Black primary-school students matched to a same-race teacher perform better on standardized tests and face more favorable teacher perceptions, yet little is known about the long-run, sustained impacts of student-teacher demographic match. We show that assigning a black male to a black teacher in the third, fourth, or fifth grades significantly reduces the probability that he drops out of high school, particularly among the most economically disadvantaged black males. Exposure to at least one black teacher in grades 3-5 also increases the likelihood that persistently low-income students of both sexes aspire to attend a four-year college. These findings are robust across administrative data from two states and multiple identification strategies, including an instrumental variables strategy that exploits within-school, intertemporal variation in the proportion of black teachers, family fixed-effects models that compare siblings who attended the same school, and the random assignment of students and teachers to classrooms created by the Project STAR class-size reduction experiment.
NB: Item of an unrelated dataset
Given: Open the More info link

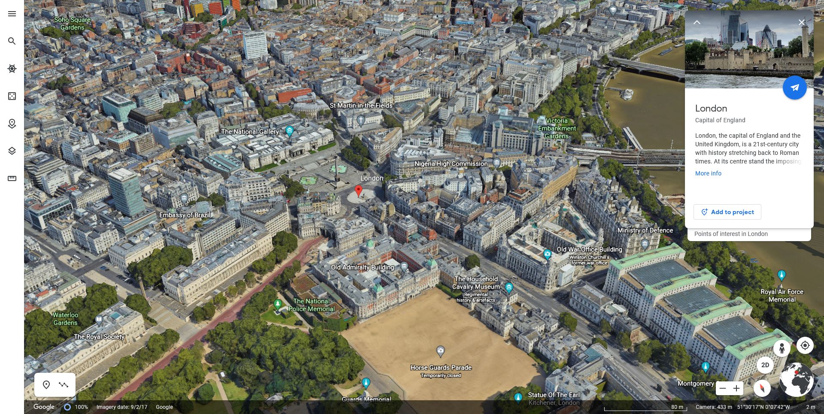Looking at the screenshot, I should point(708,173).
- Exposure to at least one Black teacher in grades 3-5 also increases the likelihood that persistently low-income students of both sexes aspire to attend a four-year college.
- Assigning a Black male to a Black teacher in the third, fourth, or fifth grades significantly reduces the probability that he drops out of high school, particularly among the most economically disadvantaged Black males.
- We find no effect of having a same - race teacher on female students’ high - school dropout decisions, perhaps due to females’ significantly higher baseline graduation rates.
- The lack of strong dosage effects suggests an important policy implication: the number of Black teachers need not be dramatically increased to close racial gaps in educational attainment. Rather, our results suggest that efforts to match Black students with at least one Black teacher in primary school could begin immediately, by thoughtfully matching students to current teachers.
- For the most disadvantaged black males, conservative estimates suggest that exposure to a black teacher in primary school cuts high school dropout rates 39%.